Rodrigão: Meus filhos já estão estudando e não dá mais para me acompanharem. Minha esposa vem em março para ficar alguns dias aqui.

iG: Logo depois de assinar com o Ziraat, você comentou em sua página no Twitter: “Realmente não foi nada facil o que aconteceu. O clube (Pinheiros) poderia ter feito antes de começar a Superliga, pois teriamos a chance de jogar ainda no Brasil ,seria melhor para todos !!!”. Qual o seu sentimento agora, mais de um mês depois de tudo? Ainda conversa com os ex-companheiros?
Rodrigão: Meu ex-companheiros não têm culpa de nada. Nos dávamos muito bem e foi uma pena o acontecido.
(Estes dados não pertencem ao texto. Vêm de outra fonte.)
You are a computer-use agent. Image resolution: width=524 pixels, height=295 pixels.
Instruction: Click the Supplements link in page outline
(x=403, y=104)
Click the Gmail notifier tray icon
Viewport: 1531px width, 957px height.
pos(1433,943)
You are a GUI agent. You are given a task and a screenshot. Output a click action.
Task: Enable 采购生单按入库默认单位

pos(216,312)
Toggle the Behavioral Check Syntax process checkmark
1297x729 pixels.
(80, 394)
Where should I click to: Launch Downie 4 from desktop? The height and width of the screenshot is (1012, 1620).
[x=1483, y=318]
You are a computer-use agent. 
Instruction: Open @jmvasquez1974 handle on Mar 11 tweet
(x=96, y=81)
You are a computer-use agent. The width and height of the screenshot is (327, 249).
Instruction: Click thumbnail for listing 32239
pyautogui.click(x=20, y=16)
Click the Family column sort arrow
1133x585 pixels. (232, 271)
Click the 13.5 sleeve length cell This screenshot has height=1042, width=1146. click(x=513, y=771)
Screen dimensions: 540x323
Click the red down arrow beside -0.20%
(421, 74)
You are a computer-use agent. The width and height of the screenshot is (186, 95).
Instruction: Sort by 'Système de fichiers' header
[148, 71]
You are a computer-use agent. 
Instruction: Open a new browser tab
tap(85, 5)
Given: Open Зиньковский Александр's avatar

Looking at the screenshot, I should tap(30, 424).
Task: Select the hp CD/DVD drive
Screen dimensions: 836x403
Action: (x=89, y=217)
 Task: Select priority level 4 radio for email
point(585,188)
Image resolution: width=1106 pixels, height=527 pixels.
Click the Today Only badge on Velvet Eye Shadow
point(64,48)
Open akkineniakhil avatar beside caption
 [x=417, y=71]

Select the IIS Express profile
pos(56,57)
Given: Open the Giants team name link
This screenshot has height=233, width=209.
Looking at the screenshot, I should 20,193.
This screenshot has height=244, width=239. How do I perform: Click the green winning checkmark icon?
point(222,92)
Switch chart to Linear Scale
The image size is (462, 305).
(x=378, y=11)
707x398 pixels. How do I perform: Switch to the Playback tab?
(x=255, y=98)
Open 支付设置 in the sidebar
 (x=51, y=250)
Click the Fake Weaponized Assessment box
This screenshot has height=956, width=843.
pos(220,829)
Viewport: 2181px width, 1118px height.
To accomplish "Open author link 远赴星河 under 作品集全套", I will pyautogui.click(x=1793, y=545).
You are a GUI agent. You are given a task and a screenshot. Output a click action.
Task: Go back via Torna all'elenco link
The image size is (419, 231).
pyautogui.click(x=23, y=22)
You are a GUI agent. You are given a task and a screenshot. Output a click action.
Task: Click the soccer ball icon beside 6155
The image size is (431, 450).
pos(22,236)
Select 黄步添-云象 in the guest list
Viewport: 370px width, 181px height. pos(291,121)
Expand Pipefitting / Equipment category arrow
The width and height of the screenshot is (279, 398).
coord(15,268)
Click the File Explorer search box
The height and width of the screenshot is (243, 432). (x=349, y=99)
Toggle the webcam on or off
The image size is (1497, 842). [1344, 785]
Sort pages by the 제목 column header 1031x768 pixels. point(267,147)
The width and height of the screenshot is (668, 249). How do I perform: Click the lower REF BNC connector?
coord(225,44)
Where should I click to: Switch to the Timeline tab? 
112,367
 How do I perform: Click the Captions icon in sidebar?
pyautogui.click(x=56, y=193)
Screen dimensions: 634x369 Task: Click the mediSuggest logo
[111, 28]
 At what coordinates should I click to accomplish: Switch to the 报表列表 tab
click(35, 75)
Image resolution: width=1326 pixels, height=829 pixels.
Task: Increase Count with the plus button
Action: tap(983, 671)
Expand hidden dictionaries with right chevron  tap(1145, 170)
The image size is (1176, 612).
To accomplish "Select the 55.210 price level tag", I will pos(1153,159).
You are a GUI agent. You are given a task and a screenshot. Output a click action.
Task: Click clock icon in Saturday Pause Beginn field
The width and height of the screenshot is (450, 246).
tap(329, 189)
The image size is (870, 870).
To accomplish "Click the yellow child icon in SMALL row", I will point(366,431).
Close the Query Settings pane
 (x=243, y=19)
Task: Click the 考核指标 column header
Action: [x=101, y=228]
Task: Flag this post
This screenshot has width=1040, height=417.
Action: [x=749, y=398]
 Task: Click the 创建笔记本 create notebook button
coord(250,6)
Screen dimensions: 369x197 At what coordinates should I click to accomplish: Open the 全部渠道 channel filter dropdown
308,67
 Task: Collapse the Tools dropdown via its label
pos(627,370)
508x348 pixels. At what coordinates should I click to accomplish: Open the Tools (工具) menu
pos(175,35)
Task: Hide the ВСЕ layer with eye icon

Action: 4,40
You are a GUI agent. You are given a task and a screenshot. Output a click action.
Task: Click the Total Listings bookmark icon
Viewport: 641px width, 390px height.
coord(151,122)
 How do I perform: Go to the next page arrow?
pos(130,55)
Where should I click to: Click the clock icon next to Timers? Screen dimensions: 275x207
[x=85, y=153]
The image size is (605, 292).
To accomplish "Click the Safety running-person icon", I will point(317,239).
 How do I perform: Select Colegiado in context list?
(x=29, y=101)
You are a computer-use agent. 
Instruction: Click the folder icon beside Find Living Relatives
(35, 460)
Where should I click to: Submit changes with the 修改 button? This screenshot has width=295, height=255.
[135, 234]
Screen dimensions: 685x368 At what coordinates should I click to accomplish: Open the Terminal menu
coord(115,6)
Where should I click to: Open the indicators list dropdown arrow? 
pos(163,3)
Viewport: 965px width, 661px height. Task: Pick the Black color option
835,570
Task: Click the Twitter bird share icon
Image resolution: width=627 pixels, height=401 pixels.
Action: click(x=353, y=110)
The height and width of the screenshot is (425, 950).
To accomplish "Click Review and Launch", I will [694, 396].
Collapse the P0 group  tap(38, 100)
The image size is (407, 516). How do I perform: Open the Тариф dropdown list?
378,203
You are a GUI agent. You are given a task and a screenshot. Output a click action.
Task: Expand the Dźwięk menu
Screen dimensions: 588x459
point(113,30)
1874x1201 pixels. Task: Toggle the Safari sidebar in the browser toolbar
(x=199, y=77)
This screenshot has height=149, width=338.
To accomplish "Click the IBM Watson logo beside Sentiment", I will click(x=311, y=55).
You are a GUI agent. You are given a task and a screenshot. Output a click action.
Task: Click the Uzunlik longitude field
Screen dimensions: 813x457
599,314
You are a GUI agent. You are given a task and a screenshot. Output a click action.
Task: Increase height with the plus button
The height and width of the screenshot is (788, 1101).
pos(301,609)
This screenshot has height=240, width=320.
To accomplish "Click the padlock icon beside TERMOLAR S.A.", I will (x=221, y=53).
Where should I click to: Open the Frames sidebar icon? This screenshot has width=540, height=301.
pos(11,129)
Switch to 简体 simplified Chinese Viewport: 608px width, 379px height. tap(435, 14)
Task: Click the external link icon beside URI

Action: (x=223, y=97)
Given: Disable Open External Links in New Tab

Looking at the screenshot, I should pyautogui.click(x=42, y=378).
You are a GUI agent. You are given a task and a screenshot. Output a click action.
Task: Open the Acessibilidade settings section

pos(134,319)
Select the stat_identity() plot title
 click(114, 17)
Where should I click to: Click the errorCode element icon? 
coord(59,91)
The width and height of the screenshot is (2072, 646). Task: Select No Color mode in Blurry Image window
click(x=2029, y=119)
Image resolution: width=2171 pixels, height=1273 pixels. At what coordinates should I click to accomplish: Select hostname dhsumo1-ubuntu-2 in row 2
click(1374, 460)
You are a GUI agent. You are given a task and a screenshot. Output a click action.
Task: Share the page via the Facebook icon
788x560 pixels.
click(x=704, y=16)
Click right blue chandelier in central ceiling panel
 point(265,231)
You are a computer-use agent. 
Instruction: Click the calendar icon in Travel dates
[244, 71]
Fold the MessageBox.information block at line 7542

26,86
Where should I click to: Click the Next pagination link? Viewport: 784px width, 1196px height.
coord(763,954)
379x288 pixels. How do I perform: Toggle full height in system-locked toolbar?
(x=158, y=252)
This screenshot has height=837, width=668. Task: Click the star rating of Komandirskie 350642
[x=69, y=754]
Estarei sempre torcendo pelo sucesso de cada um deles.

iG: E o time na cidade de Santos, que chegou até a ser comentado na imprensa como um dos motivos para a sua saída do Pinheiros…
Rodrigão: Bom, não sou eu quem monto o time. Muita gente confunde as coisas e já virou uma polêmica isso. Antes de ir para o Pinheiros, o secretário de Esportes de Santos me chamou para uma conversa e pediu para que eu o ajudasse a montar um time de vôlei na cidade porque a prefeitura tinha feito um ótimo ginásio.Ele perguntou se eu poderia ajudá-lo a ir atrás de patrocínios para esse time. Eu disse que sim, até porque seria um prazer jogar na cidade em que eu moro, pois seria mais fácil para minha família.

iG: Seu contrato com o Ziraat é curto, vai até maio. Você volta ao Brasil na próxima temporada?
Rodrigão: Espero que sim, ainda mais agora que volto sem pontos no ranking da CBV (atleta que jogou fora tem valor zero para o time, que pode ter, no máximo, 32 pontos). Isso ajuda bastante, pois vou poder receber propostas de todos os clubes, o que antes não era possível pela pontuação.